- Born: November 18, 1990 (age 35) Long Island, New York, U.S.
- Notable work: Girl Code Secret Keepers Club Podcast

Comedy career
- Years active: 2012–present
- Medium: Stand-up, television, television personality

= Carly Aquilino =

American stand-up comedian and television personality

Carly Aquilino (born November 18, 1990) is an American stand-up comedian, actress, television host and television personality. Aquilino was a regular cast member of the Girl Code comedy series on MTV and was a host of Girl Code Live.

== Biography ==
Aquilino was born on Long Island, New York and worked as a hairdresser. She needed spinal surgery and recuperated for a year during which time she realized she couldn't work on her feet as a hairdresser. She started doing standup and was discovered at the Carolines comedy club by Ryan Ling. She got a job with Girl Code from this encounter.

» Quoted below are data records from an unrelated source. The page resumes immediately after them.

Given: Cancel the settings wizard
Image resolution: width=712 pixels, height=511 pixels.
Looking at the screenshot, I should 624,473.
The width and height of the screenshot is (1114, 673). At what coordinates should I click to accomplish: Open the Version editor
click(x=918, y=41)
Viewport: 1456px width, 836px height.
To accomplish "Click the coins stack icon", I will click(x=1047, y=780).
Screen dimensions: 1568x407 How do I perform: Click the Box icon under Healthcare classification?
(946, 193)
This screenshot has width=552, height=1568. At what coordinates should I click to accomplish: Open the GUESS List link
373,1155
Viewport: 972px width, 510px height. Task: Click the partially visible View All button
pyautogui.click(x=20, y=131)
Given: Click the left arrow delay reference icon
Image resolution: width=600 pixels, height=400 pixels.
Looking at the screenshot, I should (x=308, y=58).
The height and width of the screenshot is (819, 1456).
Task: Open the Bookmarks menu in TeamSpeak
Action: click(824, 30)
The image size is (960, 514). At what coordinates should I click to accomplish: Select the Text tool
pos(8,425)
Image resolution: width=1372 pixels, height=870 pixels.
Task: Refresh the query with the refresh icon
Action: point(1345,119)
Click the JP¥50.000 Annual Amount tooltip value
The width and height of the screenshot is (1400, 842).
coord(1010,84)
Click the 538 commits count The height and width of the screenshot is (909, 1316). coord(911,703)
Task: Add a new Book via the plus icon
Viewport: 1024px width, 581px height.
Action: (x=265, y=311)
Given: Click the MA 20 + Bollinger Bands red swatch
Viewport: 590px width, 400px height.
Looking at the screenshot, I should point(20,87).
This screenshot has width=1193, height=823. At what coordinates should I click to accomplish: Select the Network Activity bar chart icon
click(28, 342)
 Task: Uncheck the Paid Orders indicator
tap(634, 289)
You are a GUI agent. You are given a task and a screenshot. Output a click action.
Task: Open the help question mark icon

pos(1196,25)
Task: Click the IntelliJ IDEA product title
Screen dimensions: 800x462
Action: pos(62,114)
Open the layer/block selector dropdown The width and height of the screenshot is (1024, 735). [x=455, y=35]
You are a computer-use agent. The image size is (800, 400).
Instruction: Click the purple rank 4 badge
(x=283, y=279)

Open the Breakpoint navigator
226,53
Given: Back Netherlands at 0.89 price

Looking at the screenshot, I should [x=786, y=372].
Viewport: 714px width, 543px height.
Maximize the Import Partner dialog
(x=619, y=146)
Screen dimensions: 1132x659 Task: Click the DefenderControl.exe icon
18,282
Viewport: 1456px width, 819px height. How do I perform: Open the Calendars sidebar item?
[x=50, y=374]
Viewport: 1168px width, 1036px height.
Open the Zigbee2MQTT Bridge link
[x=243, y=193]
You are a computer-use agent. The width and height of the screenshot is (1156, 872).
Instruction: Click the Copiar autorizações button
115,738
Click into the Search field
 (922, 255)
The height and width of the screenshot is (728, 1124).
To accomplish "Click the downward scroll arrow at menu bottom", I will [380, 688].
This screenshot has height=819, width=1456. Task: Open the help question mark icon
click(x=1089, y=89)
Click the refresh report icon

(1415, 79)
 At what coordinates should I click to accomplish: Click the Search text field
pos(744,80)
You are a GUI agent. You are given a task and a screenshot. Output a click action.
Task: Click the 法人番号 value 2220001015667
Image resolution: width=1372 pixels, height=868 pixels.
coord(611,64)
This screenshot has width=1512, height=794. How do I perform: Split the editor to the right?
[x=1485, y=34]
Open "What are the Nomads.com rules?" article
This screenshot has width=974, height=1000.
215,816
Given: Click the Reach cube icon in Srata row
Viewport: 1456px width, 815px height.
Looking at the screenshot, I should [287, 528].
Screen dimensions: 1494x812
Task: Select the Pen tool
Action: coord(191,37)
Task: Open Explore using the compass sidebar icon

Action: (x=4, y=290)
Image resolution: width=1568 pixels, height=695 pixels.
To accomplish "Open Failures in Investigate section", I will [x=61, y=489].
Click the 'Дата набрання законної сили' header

As of 2019, she was hosting a podcast with Emma Willman called Secret Keepers Club. She has made appearances on Uncommon Sense with Charlamagne, The Jim Gaffigan Show, The Playboy Morning Show and Hot Ones. She was one of the regular rotating co-hosts on Ridiculousness after Chanel West Coast's exit from the show. She has been a commentator on MTV Presents on MTV's Snapchat content.